DNA is zodanig gerangschikt dat het fosfaat en de suikerruggengraat zich aan de buitenkant bevinden en in contact staan met vloeistof, terwijl de stikstofbasen zich in het binnenste gedeelte van het molecuul bevinden. Om verder te voorkomen dat de stikstofbasen in contact komen met celvloeistof, draait het molecuul om de ruimte tussen de stikstofbasen en de fosfaat- en suikerstrengen te verminderen. Het feit dat de twee DNA-strengen die de dubbele helix vormen anti-parallel zijn, helpt ook om het molecuul te verdraaien. Antiparallel betekent dat de DNA-strengen in tegenovergestelde richtingen lopen, zodat de strengen nauw op elkaar passen. Dit vermindert de kans dat vloeistof tussen de bases sijpelt.

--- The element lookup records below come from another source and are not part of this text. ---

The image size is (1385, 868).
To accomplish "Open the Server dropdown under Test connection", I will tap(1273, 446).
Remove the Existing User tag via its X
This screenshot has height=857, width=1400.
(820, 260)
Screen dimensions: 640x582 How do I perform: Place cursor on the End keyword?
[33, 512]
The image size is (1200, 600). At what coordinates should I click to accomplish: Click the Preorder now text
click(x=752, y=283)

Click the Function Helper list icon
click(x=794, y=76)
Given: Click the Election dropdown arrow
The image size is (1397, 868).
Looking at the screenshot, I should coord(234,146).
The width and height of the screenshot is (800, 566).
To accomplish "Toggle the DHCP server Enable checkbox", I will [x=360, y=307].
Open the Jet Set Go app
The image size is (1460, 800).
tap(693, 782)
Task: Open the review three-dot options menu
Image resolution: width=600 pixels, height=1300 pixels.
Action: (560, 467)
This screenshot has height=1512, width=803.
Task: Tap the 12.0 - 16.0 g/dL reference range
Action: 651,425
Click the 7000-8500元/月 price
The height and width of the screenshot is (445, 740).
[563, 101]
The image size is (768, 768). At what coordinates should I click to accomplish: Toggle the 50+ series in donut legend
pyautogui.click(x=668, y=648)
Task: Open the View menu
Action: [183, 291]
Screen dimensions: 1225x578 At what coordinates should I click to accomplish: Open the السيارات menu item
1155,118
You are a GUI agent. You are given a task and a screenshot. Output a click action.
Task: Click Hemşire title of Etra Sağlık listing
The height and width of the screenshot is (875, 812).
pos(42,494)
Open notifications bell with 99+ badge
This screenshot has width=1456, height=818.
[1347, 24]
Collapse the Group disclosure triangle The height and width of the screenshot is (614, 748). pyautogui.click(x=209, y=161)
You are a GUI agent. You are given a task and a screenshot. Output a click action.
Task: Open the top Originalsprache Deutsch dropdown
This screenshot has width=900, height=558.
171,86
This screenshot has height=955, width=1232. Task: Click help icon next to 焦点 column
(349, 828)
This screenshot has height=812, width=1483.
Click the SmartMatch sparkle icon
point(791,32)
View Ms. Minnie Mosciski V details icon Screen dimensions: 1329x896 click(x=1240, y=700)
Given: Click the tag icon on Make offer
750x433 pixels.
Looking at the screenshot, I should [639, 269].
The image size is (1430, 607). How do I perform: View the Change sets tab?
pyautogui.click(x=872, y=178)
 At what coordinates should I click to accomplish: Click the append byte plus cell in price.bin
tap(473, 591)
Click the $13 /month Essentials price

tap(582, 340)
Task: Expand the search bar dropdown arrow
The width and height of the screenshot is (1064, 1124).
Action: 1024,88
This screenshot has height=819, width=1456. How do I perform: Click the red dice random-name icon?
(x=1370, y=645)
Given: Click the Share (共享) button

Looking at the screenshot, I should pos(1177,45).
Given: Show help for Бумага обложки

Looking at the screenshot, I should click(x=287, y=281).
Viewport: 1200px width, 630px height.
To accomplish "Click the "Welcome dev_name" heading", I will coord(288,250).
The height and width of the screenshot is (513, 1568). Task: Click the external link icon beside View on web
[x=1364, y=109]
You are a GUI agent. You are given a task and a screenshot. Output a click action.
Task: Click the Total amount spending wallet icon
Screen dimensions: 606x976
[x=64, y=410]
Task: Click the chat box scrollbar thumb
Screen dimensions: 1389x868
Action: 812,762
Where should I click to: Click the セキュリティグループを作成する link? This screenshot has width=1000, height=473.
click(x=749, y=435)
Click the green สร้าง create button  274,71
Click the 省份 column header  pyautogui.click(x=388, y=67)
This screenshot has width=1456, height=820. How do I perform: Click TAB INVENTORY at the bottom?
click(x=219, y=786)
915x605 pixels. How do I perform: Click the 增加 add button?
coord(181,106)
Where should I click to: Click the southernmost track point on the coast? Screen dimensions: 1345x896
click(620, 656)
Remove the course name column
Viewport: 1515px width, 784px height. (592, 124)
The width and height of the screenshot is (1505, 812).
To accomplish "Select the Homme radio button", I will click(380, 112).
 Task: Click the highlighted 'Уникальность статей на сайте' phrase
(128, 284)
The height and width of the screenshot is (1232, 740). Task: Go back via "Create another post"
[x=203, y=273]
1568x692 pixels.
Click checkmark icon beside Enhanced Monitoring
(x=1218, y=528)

De dubbele helixvorm zorgt voor DNA-replicatie en eiwitsynthese. In deze processen wordt het gedraaide DNA afgewikkeld en geopend om een kopie van het DNA mogelijk te maken. Bij DNA-replicatie ontspant de dubbele helix en wordt elke gescheiden streng gebruikt om een nieuwe streng te synthetiseren. Terwijl de nieuwe strengen worden gevormd, worden basen aan elkaar gekoppeld totdat twee DNA-moleculen met dubbele helix worden gevormd uit een enkel DNA-molecuul met dubbele helix. DNA-replicatie is vereist voor de processen van mitose en meiose.
Bij eiwitsynthese wordt het DNA-molecuul getranscribeerd om een RNA-versie van de DNA-code te produceren die bekend staat als messenger RNA (mRNA). Het messenger RNA-molecuul wordt vervolgens vertaald om eiwitten te produceren. Om DNA-transcriptie te laten plaatsvinden, moet de dubbele DNA-helix worden afgewikkeld en moet een enzym, RNA-polymerase, het DNA kunnen transcriberen. RNA is ook een nucleïnezuur maar bevat de base uracil in plaats van thymine. Bij transcriptie vormen guanineparen met cytosine en adenineparen met uracil om het RNA-transcript te vormen. Na transcriptie sluit het DNA en keert terug naar zijn oorspronkelijke staat.
James Watson en Francis Crick hebben erkenning gekregen voor de ontdekking van de dubbele helixstructuur van DNA en hebben een Nobelprijs gekregen voor hun werk. Het bepalen van de structuur van DNA was gedeeltelijk gebaseerd op het werk van vele andere wetenschappers, waaronder Rosalind Franklin. Franklin en Maurice Wilkins gebruikten röntgendiffractie om aanwijzingen over de structuur van DNA te achterhalen. De röntgendiffractiefoto van DNA genomen door Franklin, genaamd "foto 51", toonde aan dat DNA-kristallen een röntgenvorm vormen op röntgenfilm. Moleculen met een spiraalvormige vorm hebben dit type X-vormig patroon. Watson en Crick gebruikten bewijs uit de röntgendiffractie-studie van Franklin en herzagen hun eerder voorgestelde drievoudige helix-DNA-model tot een dubbele helix-model.
Bewijs ontdekt door biochemicus Erwin Chargoff hielp Watson en Crick bij het ontdekken van base-pairing in DNA. Chargoff toonde aan dat de concentraties van adenine in DNA gelijk zijn aan die van thymine en de concentraties van cytosine zijn gelijk aan guanine. Met deze informatie konden Watson en Crick bepalen dat de binding van adenine aan thymine (A-T) en cytosine aan guanine (C-G) de stappen vormen van de gedraaide trapvorm van DNA. De suikerfosfaatruggengraat vormt de zijkanten van de trap.